When the war broke out in 1941, Patterson went into military service and the Fairmont Hotel swimming pool closed down, forcing Vicki to stop swimming for a year. In that time, she found a job working at the Presidio. Later, after Vicki learned about a swimming program at the Crystal Plunge with Charlie Sava as the coach, she talked to Charlie about coaching her and he agreed and assigned Jimmy Hughes to be her coach.
Hughes coached Vicki to her first national AAU diving competition at the Indiana national meet in 1943 when she was 19. Vicki came in third behind Helen Rose and Zoe Ann Olsen on the 3-meter board.
The next national AAU diving competition was held in 1944 at the Athens Athletic Club in Oakland where Zoe Ann Olsen trained with her coach, Lyle Draves. “That is where I first saw Lyle,” she recalls. Because her coach, Jimmy Hughes, could not advance her to the next level, she asked Lyle Draves to be her coach and he agreed.
Under Lyle’s guidance, Vicki learned platform diving to add to her springboard diving repertoire. She was now ready to compete in a diving competition that was to be held at the Fairmont Hotel Swimming and Diving Club where she used to practice her diving years before when she was “Vicki Taylor”. But as Vicki Manalo, she was barred from entering the competition.

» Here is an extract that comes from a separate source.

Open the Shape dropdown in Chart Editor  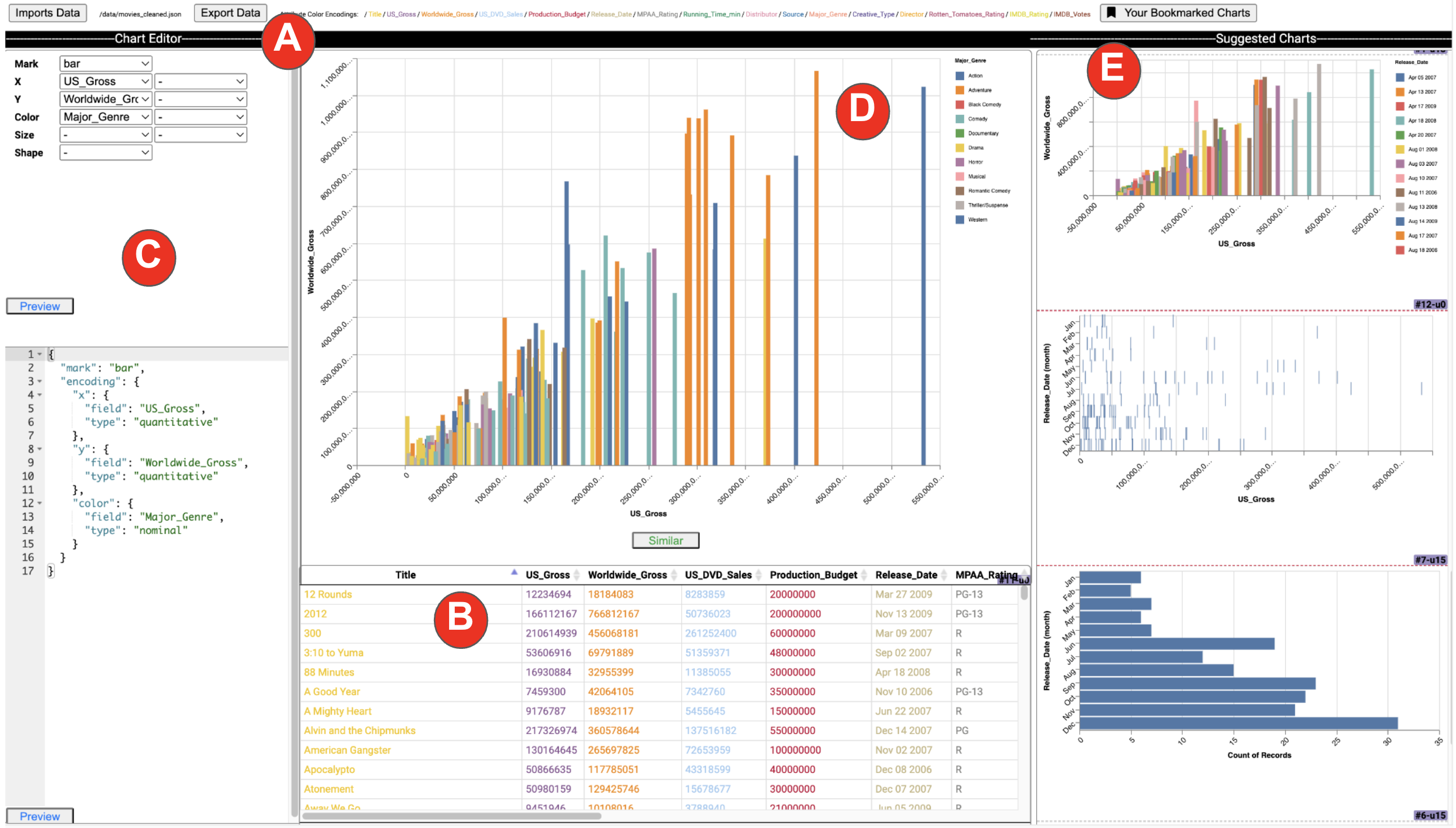[x=106, y=153]
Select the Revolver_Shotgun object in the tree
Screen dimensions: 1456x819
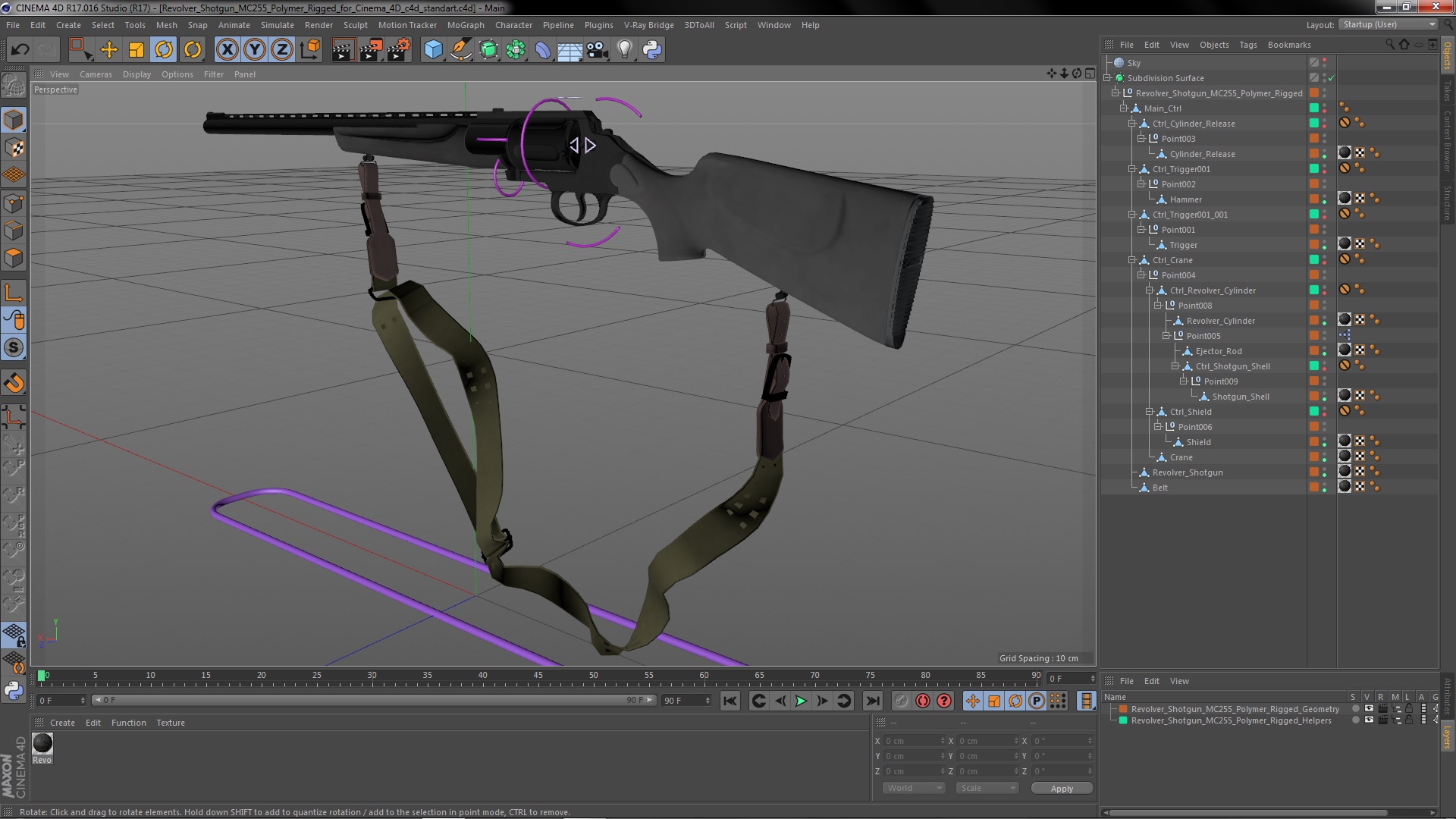[1187, 472]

In disgust at the Fairmont’s racism, Lyle Draves left the San Francisco Bay Area for Los Angeles. Vicki followed him and married him there on July 12, 1946. Under Lyle’s tutelage in Los Angeles, Vicki went on to win the1946, 1947, and 1948 US National Diving Championships in platform diving and in springboard diving.
In the 1948 Olympics in London, Victoria Manalo Draves made history by winning gold medals in both the platform and springboard diving events. Lyle’s other student, Zoe Ann Olsen, placed second in springboard diving.
After her Olympic victory, Vicki visited the Philippines for the first time and brought Lyle with her. She gave platform diving exhibitions at the Rizal Stadium and in other Philippine venues.
In 1949, she appeared in a LIFE magazine layout that drew a wide fan base. Through the late 1940s and 1950s, Vicki toured around the world in water performance shows with celebrities such as Buster “Flash Gordon” Crabbe and Larry Crosby.
After performing regularly at the El Mirador Hotel in Palm Springs and at the Shadow Mountain Resort & Club in Palm Desert, Vicky retired from diving to have children. Starting in the early 1950s, Vicky and Lyle would raise four sons — David, Jeffery, Dale and Kim — all skilled divers.
“My mom always smiled. She always brightened your day. That was my mom even raising four boys, and we were a handful,” David Draves told the Desert Sun.
Victoria Manalo Draves was inducted in to the International Swimming Hall of Fame in Ft. Lauderdale, Florida on December 22, 1969.